June Sainsbery – Assistant Principal, Parkdale Secondary College: At Parkdale Secondary College we have students presenting with a variety of different mental health concerns and challenges. Priya, our Mental Health Practitioner has brought the wealth of experience and knowledge about external services and programs. And her deep knowledge of that has enabled our wellbeing team to become more knowledgeable and better able to support our students and our families.
Priya Dhairyawan – Mental Health Practitioner, Parkdale Secondary College: My name is Priya Dhairyawan. I'm a Mental Health Practitioner at Parkdale Secondary College. And my background is psychology and I work full-time. So that's one EFT. I was attracted to the Mental Health Practitioner position because of many reasons. Often as a psychologist, you know, you're often seeing young people or clients when they present with a crisis point. And this was actually a great chance to be able to do preventative work.
And the access that you have to the students, so they, you know, students spend about, close to 30 hours a week at school. So that's many opportunities to intervene, to work with the young person and their families. And there's not a lot of those opportunities available elsewhere.
Colette Davis – Mental Health Coordinator, Bayside Peninsula Area: So to be a Mental Health Practitioner you need to be a fully qualified Psychologist, a fully qualified Social Worker, Mental Health Nurse, or an OT, who's an Occupational Therapist. You also need to have significant amount of experience in mental health and working with young people. Each Mental Health Practitioner will come with their particular qualification.
When they come into this role, they take that hat off and the role of Mental Health Practitioner is clearly defined. So the role of the Mental Health Practitioners in three response to intervention tiers which is that bottom level, which is that whole school approach to mental health and good mental health promotion and prevention. And that next tier is absolutely about capability building of students within small groups, as well as teachers to recognise and respond to mental health.
And that top tier around intervention one-to-one it might be referral to external services and training and P.D. in support of staff to be able to recognise and respond to mental health. And so the aim of the Mental Health Practitioner initiative is limit all of the barriers that the young person experiences to be in the classroom and get an education.
Priya Dhairyawan: So I think what's been great about the role is, school culture is very unique and often, you know, teachers play a very significant role so one of the things that I've enjoyed doing is actually learning what their experiences are of supporting students because teachers don't necessarily have that mental health training, that they often are the first point of contact when students present in a crisis. So being able to support students you're not only providing them the interventions they need, you're also in some ways building teacher capacity and supporting them. And that's helped with my professional growth, and that's something I've enjoyed doing.
Jake Phin – Student Wellbeing Coordinator, Parkdale Secondary College: So having Priya on board as the Mental Health Practitioner at Parkdale Secondary College allowed us to do things we weren't previously able to do. And that's across the whole college. Priya has been able to deliver programs across the college. So, whether that's embedded in curriculum or even assisting in the rollout of respectful relationships across the college, I think she's given us a wider scope to deliver content to, again, a wider amount of students.
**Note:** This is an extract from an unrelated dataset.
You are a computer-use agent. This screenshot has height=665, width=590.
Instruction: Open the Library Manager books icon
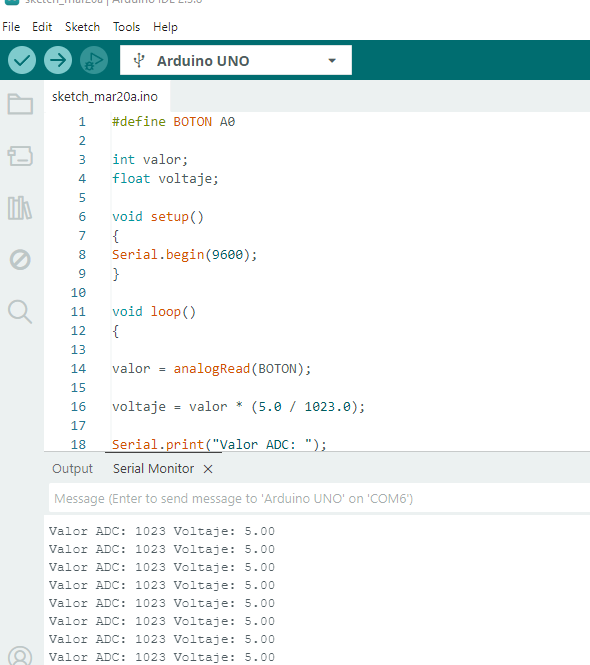point(20,208)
Having someone like Priya on board enables us to get further support and training for these staff, because at the end of the day it's a collective responsibility at the college to support students and their wellbeing needs.
June Sainsbery: Priya has enabled us to undertake some explicit teaching of emotional regulation with our young people. And this has meant that they are able to then take control of their own mental health to a certain degree. And subsequently there's less presentations of students with mental health concerns, those more minor mental health concerns at the college.
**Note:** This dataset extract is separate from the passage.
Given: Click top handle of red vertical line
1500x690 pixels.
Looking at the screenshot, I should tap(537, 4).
Kai – Student: Priya is amazing. She's helped me figure out a lot of the stuff that I've needed and given me a lot of opportunities to see places like Headspace. It reduces a lot of feelings that you could have like negative feelings specifically that you could be feeling and just having that person there to talk to about it all, it definitely helps you identify what you're thinking or going through. And it also helps you to try and seek some type of help or wellbeing. So, it's just nice to have her there.
Priya Dhairyawan: Anybody who's interested in applying for the Mental Health Practitioner role I'd say, definitely go for it. It's a fantastic opportunity to not only practise your skills, but also the level of support that you get. And you also get to share a lot of knowledge with other mental health practitioners that belong to other disciplines and access to professional development through various experts in their fields. So, it's wonderful.